In a past era, that "narrowness" would have been treated as a liability. That just is a potent one. For the past 30 years, the common wisdom has been that games are a land unto themselves. What happens there is only applicable to games, and nowhere else.
And in fact, the first reporting on the acquisition seems reflect this bias.
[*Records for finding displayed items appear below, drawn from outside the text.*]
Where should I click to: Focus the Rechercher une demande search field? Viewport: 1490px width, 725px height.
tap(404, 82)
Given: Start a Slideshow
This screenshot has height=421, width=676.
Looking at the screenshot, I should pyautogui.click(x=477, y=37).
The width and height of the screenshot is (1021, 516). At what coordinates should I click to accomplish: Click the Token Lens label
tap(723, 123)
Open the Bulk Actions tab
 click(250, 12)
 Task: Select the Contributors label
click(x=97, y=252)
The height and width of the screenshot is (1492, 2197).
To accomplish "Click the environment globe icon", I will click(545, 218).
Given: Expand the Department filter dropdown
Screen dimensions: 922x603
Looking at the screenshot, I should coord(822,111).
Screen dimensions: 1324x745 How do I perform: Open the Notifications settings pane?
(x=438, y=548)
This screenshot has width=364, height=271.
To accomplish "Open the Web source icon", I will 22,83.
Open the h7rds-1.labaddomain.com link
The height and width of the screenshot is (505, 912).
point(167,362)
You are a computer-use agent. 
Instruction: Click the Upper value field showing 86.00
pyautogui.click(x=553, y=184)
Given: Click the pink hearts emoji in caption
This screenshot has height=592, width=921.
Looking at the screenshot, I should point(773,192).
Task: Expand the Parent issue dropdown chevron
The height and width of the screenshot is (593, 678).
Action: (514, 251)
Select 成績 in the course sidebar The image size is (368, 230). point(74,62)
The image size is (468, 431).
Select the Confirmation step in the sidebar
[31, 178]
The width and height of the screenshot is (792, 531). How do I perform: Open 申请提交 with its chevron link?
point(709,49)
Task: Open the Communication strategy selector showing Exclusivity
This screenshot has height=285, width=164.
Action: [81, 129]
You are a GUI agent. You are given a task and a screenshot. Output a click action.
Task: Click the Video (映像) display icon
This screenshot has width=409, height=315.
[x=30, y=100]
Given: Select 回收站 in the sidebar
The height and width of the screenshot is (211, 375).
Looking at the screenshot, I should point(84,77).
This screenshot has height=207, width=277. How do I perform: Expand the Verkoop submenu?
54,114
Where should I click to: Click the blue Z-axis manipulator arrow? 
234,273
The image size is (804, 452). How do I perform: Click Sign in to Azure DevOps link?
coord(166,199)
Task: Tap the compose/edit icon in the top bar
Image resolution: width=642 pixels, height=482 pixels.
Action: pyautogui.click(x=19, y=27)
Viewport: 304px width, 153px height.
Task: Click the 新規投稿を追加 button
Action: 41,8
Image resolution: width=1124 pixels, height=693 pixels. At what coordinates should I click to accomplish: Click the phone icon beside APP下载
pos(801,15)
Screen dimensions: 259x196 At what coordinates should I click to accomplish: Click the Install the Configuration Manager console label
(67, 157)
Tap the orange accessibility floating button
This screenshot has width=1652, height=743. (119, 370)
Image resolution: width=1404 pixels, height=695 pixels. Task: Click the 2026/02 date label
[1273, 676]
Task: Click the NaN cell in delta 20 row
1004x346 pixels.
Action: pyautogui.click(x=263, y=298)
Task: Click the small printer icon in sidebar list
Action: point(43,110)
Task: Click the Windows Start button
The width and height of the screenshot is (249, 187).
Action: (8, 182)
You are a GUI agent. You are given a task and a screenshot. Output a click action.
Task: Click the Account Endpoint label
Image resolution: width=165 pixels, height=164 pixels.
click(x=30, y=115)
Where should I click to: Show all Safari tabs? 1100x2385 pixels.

In Slate, Lily Hay Newman casts a very small net:
It may seem like Oculus VR doesn't fit into any of Facebook's existing products, but if you look at Facebook in terms of gaming—virtual reality's biggest and most obvious strength right now—you can see where Facebook may be going with this.
Aside from the host of non-gaming uses that have already been documented since the dev kits of the Rift have been released (Jerry's Apartment!!!), Newman's statement shares a similar refrain that gamers have been told for decades.
"What you do doesn't really matter to the outside world," we're told. "It's just, games after all."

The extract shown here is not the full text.